Sunil et al. performed a dissection of an adult male cadaver and discovered that the tendon of PL was divided into two on the right side and into three on the left side. On both sides, they gave fibers to accessorius ad flexorem digiti minimi, an accessory muscle attaching to fifth metacarpal body. They thought that the ulnar artery had a rounded course in their cadaver due to the closeness of this accessory muscle [10].

Markeson et al. observed a subcutaneous mass in a male patient that was admitted due to the complaint of intermittent pain and paraesthesia in the innervation region of left median nerve for three months. That mass was located on the connection point of the mid and distal one third and it was moving with flexion and extension. After surgery, they decided that the mass was a variant of PL [6].

Pires et al. observed a remarkable variation of the reversed palmaris longus in a male cadaver with no known lead to death was fixated with a phenol solution and dissected for teaching purposes. The referred muscle was abnormally enlarged and was mainly consists of muscle tissue. Although it inserted itself into the flexor retinaculum, it is originated by a tendinous slip and became fully fleshy. It had regular origins and attachments points were as usual [15].
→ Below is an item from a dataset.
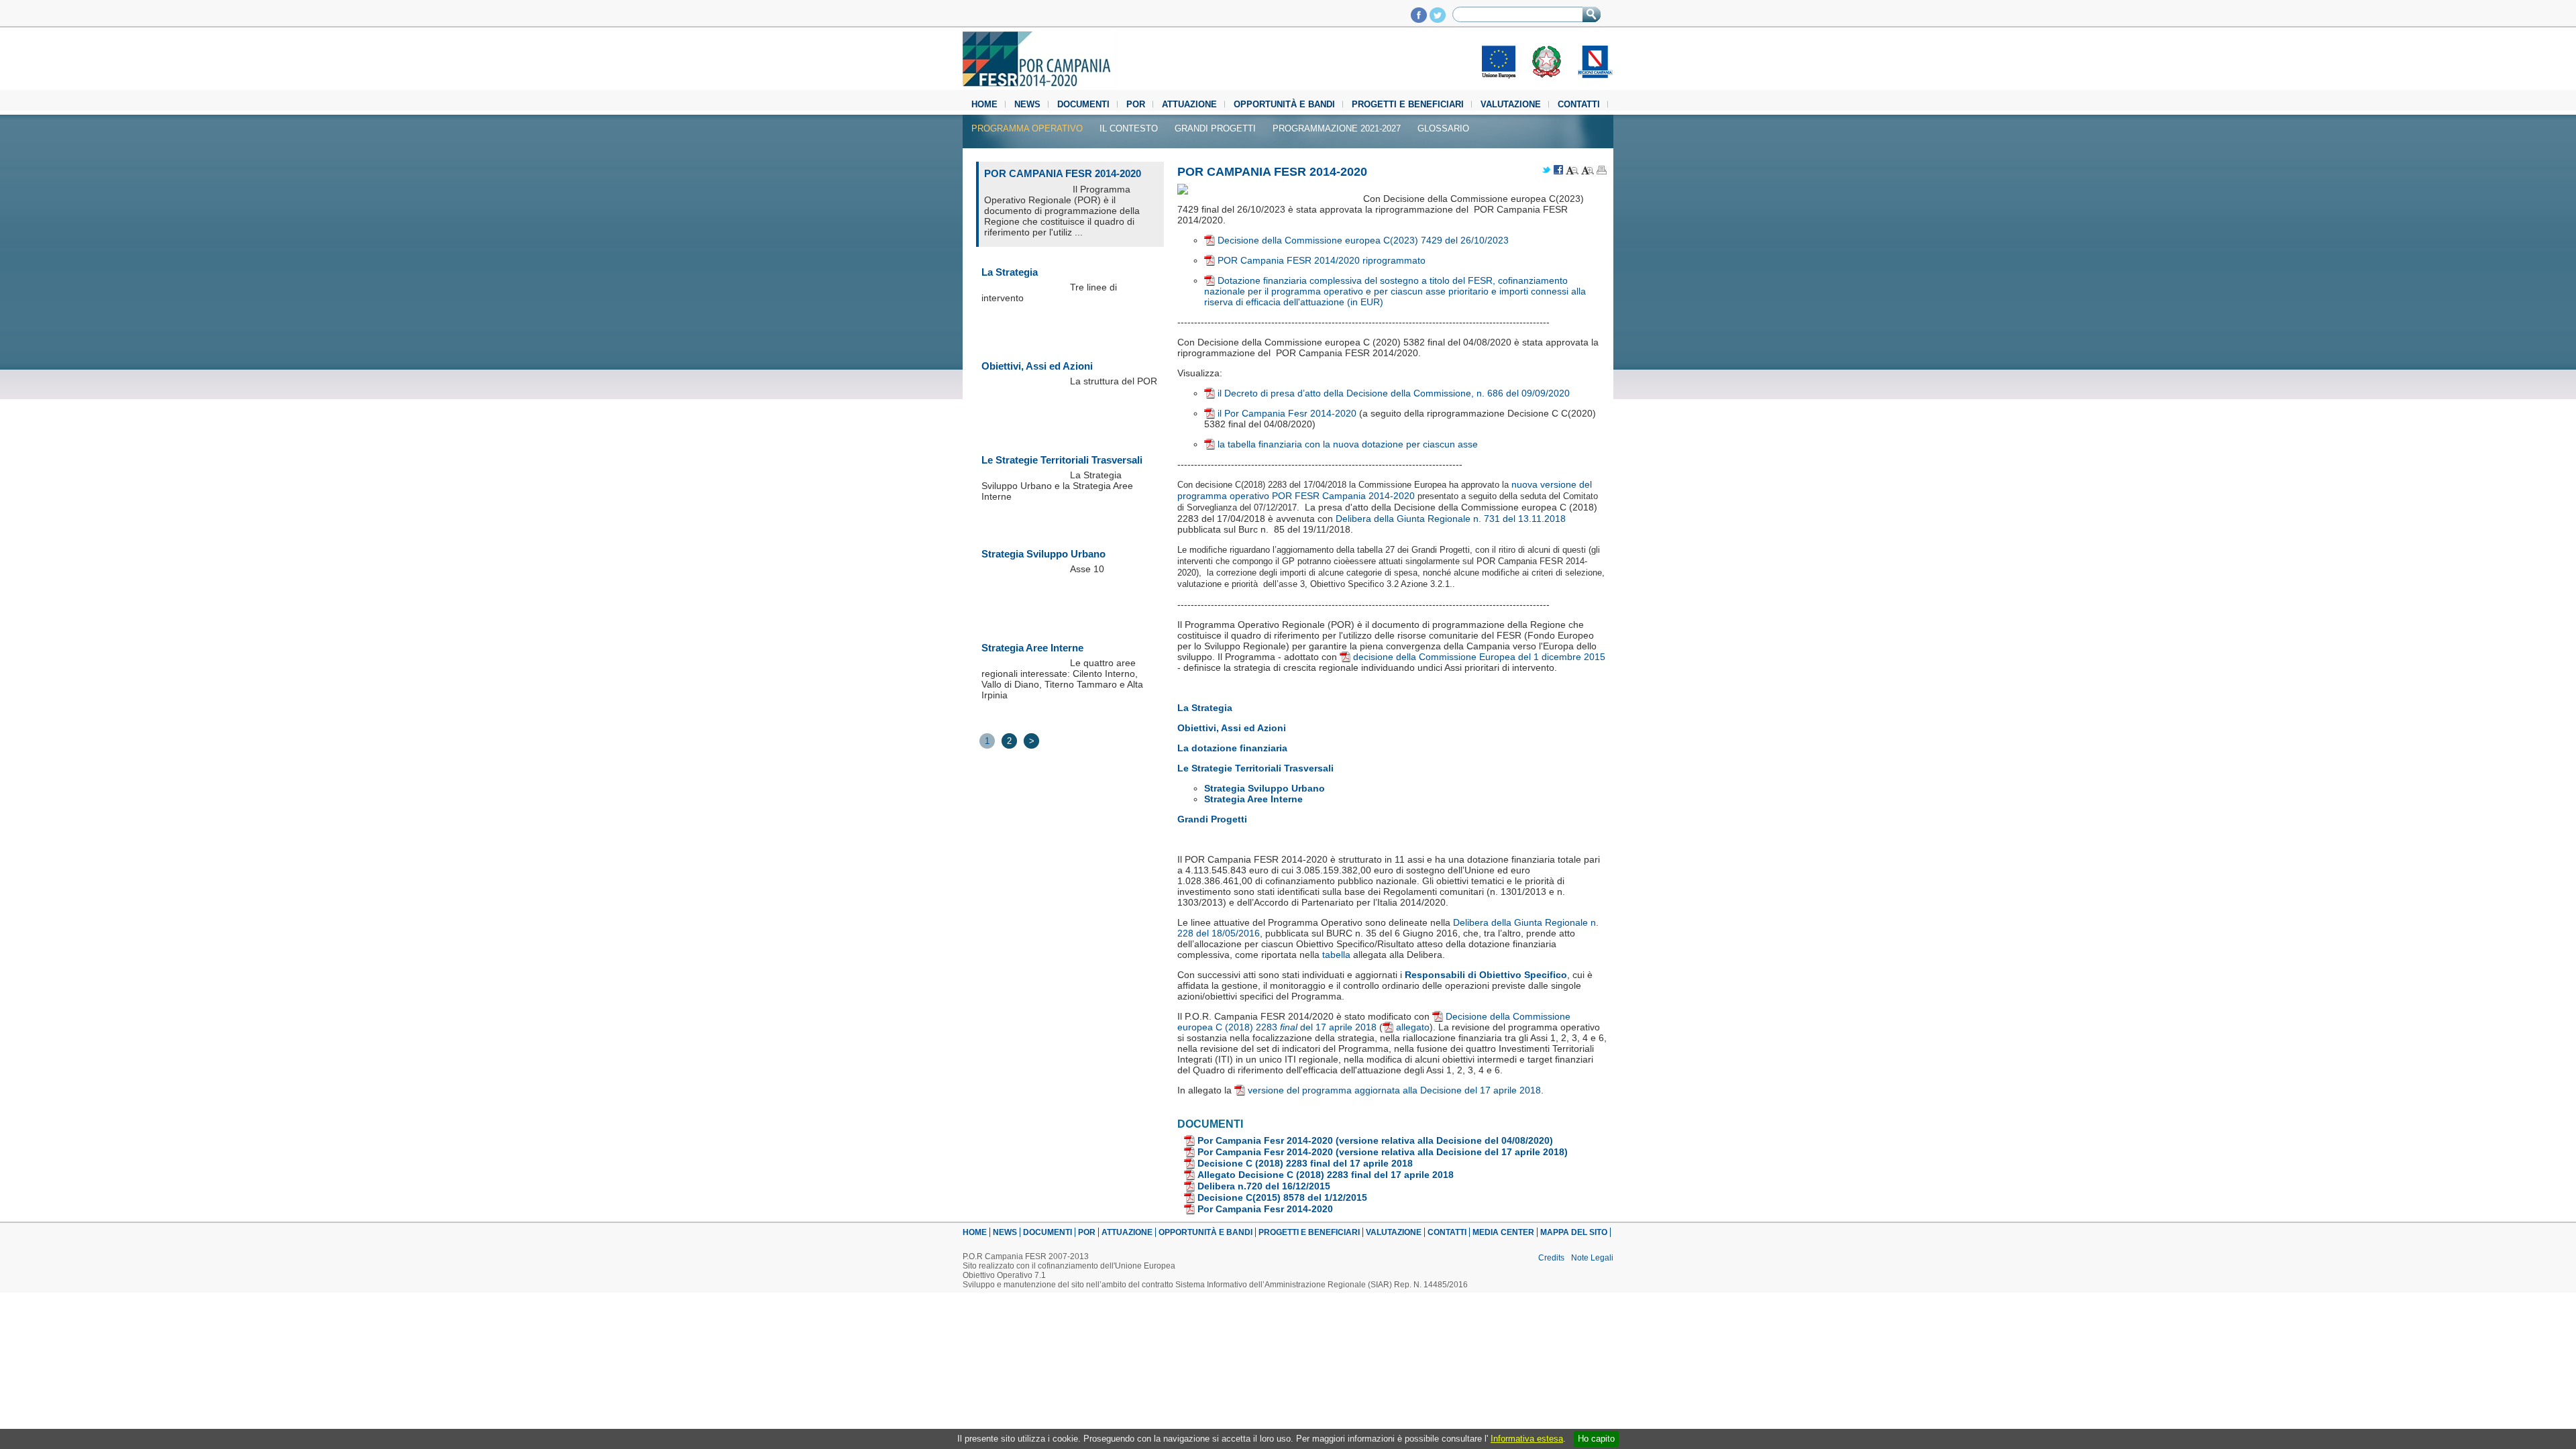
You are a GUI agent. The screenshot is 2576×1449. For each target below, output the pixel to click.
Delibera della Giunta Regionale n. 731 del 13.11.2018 (1451, 518)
Kocabıyık et al. performed a study on 24 human foetuses’ upper limbs aged 17-40 weeks of gestation. The palmaris longus muscles were absent in both forearms in 7 and in one forearm in 5 foetuses. Moreover, most foetuses had a typical palmaris longus muscle and tendon shape. Reversed palmaris longus muscle was found in 2 forearms in two foetuses. Long muscular belly and short tendon of palmaris longus muscle was observed in one of 24 foetuses but in both forearms [16].
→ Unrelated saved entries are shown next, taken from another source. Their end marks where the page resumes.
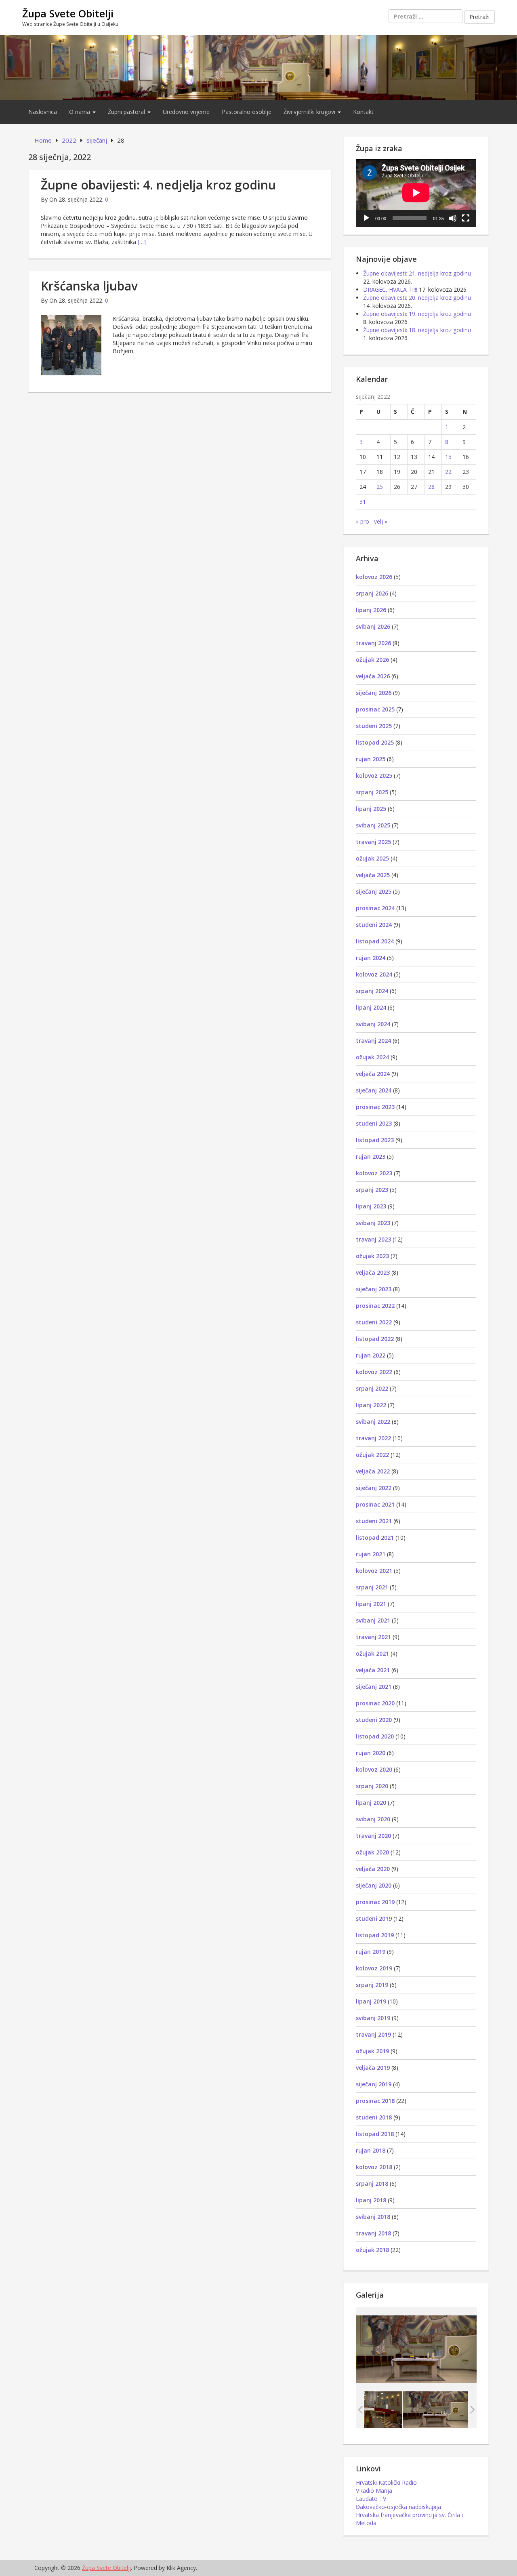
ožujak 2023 (372, 1256)
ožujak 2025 (372, 858)
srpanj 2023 (372, 1189)
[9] (435, 2409)
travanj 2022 (373, 1438)
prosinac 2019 (375, 1902)
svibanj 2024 (373, 1024)
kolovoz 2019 (374, 1968)
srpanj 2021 (372, 1587)
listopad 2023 (375, 1140)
Similarly, Tiengo et al. had a female patient who had a tingling sensation on palmar side of the right hand and the first three fingers for five months. She had no nocturnal symptoms and negative Tinel sign. The excised mass was located epifascially to grow with the hand’s flexion movement. Histologic examination defined the mass as PL [6].

In our cadaver, palmaris longus muscles on both sides were ending in palmar aponeurosis with thin tendons. His medical history did not reveal any entrapment symptoms of median or ulnar nerves and his hand muscles were not atrophic. The clinical importance of a symptomatic PL is evident. However, an asymptomatic muscle is also interesting with regard to local radiological examinations and possible problems during endoscopic wrist surgery [9].

Excision of these unusual muscles is controversial and should be considered in each case. Wesser et al. did not see surgery as necessary since these variations could be functional units of the fingers. Similarly, Vichare did not remove these muscles unless they had clinical symptoms. Kostakoğlu et al. preferred surgery because of their potential for pain and compression syndromes [17]. In surgical procedures involving the upper extremity (e.g., tendon reconstructions, carpal tunnel or Guyon canal decompressions), all variations of the palmaris longus muscle should be considered.